特に、課題の深掘りと成功イメージの共有が、後の要件定義や設計工程の精度を左右します。
ヒアリングで押さえる4つの軸
- 課題:現状の業務課題は何か?
- 目的:どの業務を改善したいのか?
- 成功指標:成功をどう判断するのか?
- 利用者:誰が、どんな環境で使うのか?
これらをヒアリングして整理することで、単なる「要望」ではなく、本質的な要求を定義できます。
曖昧な表現を避けるための工夫
定量的な指標を設定することで、実現可否を明確に判断できます。図解やフローチャートを用いて業務の流れを可視化するのも有効です。
NG/OK例
- NG:業務を効率化する
- OK:作業時間を30%削減する
- NG:使いやすくする
- OK:3クリック以内で操作を完了できるようにする
レビュー・承認プロセスの重要性
レビューと承認を省略すると、後工程で必ず認識ズレが発生します。顧客・PM・開発リーダー間での合意を文書化することが重要です。
特に、後工程での認識ズレを防ぐため、レビュー時に差分履歴を残す運用が推奨されます。
要求定義書を活用してプロジェクトを成功させた事例
要求定義書を正しく活用したプロジェクトでは、手戻りや認識ズレを防ぎ、開発をスムーズに進められます。
成功した要求定義プロジェクトの特徴
成功したプロジェクトの共通点は、要求を曖昧にせず、目的と成果を数値で共有している点です。
成功のポイント
- 業務課題と目的を言語化している
- 成果指標(KPI)を事前に合意している
- 要求を文書として残し、関係者全員で共有している
これにより、後工程での手戻りや追加見積が発生せず、スケジュールとコストの両面で安定した進行が実現できました。
トラブルを防いだ運用の工夫
実務で効果の高い運用例
- 変更要求を受け付けるプロセスを明文化
- レビュー時に第三者を含めたダブルチェック
- 定期的な要求見直しミーティングの開催
これらを実践することで、要求定義書が「生きたドキュメント」として機能します。
今後の要求定義のあり方とDX時代の展望
DX時代の要求定義では、文書を固定せず「更新し続ける前提」で運用することが重要です。
近年では、アジャイル開発やDX推進の流れにより、要求定義もより柔軟な形式が求められています。

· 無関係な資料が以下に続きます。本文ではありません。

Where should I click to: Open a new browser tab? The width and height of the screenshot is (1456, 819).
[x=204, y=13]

従来の文書ベースから、ツール連携(Confluence、Backlog、Notionなど)によるリアルタイムな更新が主流になりつつあります。
形式は変化しても、「目的を正確に伝える」本質は不変です。今後は、ビジネス部門と開発部門が協働で要求定義を進めることが、成功のカギとなるでしょう。